The Bitcoin Blogging Bubble Is Bursting

It could probably have been predicted that a hyper-geeky, shockingly valuable new economic system would be all it took to compress the full cycle of internet awareness into one 24-hour period.

It could probably have been predicted that a hyper-geeky, shockingly valuable new economic system would be all it took to compress the full cycle of internet awareness into one 24-hour period.

If you got online at all today — which we can assume you did, since you're reading this — you probably ran into at least a piece of what we are referring to. Thousands of people who woke up this morning having never heard of the virtual currency exchange will go to bed tonight ruminating on the Mt. Gox outage and what the long-term effect of the Instawallet hack might be.

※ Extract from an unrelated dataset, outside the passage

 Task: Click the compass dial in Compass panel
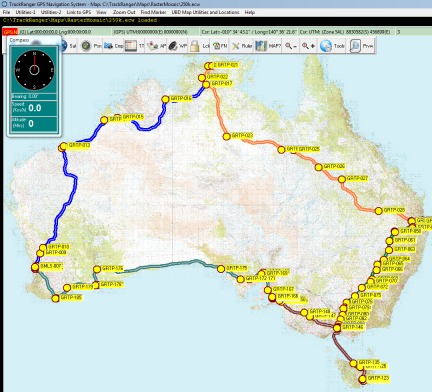tap(34, 70)
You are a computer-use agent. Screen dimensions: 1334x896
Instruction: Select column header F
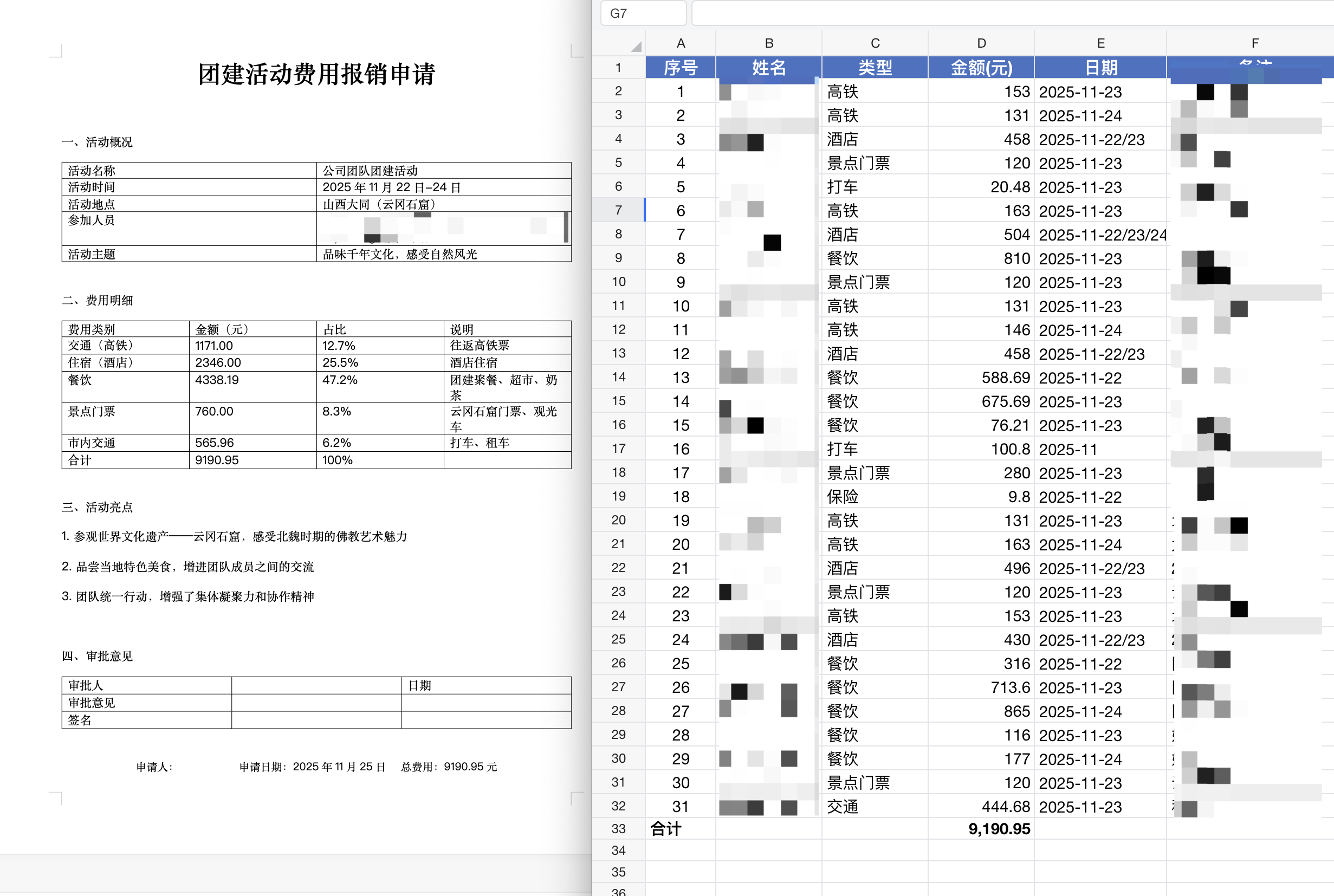pyautogui.click(x=1254, y=42)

Why today? Probably for several reasons. The near-collapse of the economy in Cyprus laid the ginned up interest in stories about currencies. A few data points along the way pushed Bitcoins up the news agenda. Last week, as we noted at the time, the Bitcoin market passed $1 billion in value. Since, more attention has been paid to the market. Earlier this week, a tool that converts Bitcoin transactions to sound, generating a sort of Very New Age concert, went viral online. One possible trigger for the sudden rush of interest today was Maria Bustillos' article on the system at The New Yorker. The story — a comprehensive look at the technology and culture of the system — spread quickly, inspiring another series of stories this morning, further explaining details of how Bitcoin works. Overnight, the price of a bitcoin spiked and then plunged, adding more interest to the system.

Step 1: What is Bitcoin?

People who'd never heard of Bitcoin before started exploring the existing literature. Bustillos' piece, for example, or, perhaps, one of our previous stories. Or through this article, passed around this morning, which analogizes Bitcoins to the giant circular stones once used as currency on the island of Yap.

In Bitcoin, instead of expending manual labour to find a kind of stone that is rare, we expend computing power to find sets of numbers that are rare. These sets of numbers have a particular mathematical property that makes them difficult to find but once you have found them it is easy to check that they have that property, just as the Islanders could easily check that your disk was made from the rare limestone from Palau. Once you (or rather, your computer) has found one of these numbers then it is yours and you can keep it or trade it.